Whenever Gary Fudge gets to visit his native hometown of Corner Brook, he looks forward to the rare chance to forget about his hectic professional life for a while.
Part of that includes trips in the local wilderness.
“The thing about the backcountry is you instantly forget about work because you’re just thinking about surviving,” he said.
Fudge who graduated from Herdman Collegiate before studying computer science at Memorial University in St. John’s, is the general manager and vice-president of Lockheed Martin Canada, Rotary and Mission Systems.
Much of his career, which started out as a software developer in 1980, has been developing and installing combat systems on navy vessels in Canada and abroad.
He loves the challenges that face him every single day at work.
In 1984, he became the software manager on a project to develop the combat systems on 12 new frigates for the Canadian navy.

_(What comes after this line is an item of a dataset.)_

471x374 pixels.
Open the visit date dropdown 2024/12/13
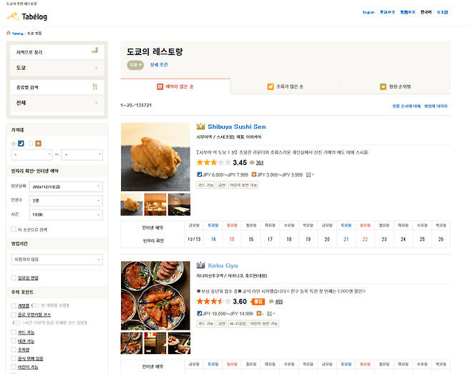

In 2008, he and his team got to dismantle all of the original work they had done on those ships and took on a $1.5-billion modernization project that is just going to wrap up later this year.
Named to his current position last May, Fudge now gets to head up the design and integration of the latest combat systems for 15 brand new frigates being built by Canada for its defence fleet.
The new fleet, which will cost $60 billion to build, including between $7 billion and $12 billion in work for Fudge’s division of Lockheed Martin Canada, is set to be the biggest current shipbuilding project in the western world.
“One of the things we talk about at our meetings is that, when you come to work for us, you’re making Canadian history,” Fudge said in a telephone interview. “It’s an important part of the country’s future. It’s something to be proud of and something you can talk to your grandkids about.”
Fudge is driven by the pursuit of finding newer and better ways to do the work he and his 650 Lockheed employees do. He also said his capacity to learn is directly proportional to his interest in the subject
“I was always a curious individual and interested in learning stuff,” he said. “Your thirst for knowledge takes you to different places. The more you’re interested in something, the more you learn about it.”
He is most proud that his employer is one that supports and fosters industry growth within Canada, both in the sense of economic development and the corporation’s expertise in its field.
“We’re pretty proud we’re one of the best in the world at what we do.”
While his wife Chris, who is also from Corner Brook, comes home more often to visit her mom, Fudge said he only gets back to western Newfoundland around once every three years or so. He does visit St. John’s for business more regularly.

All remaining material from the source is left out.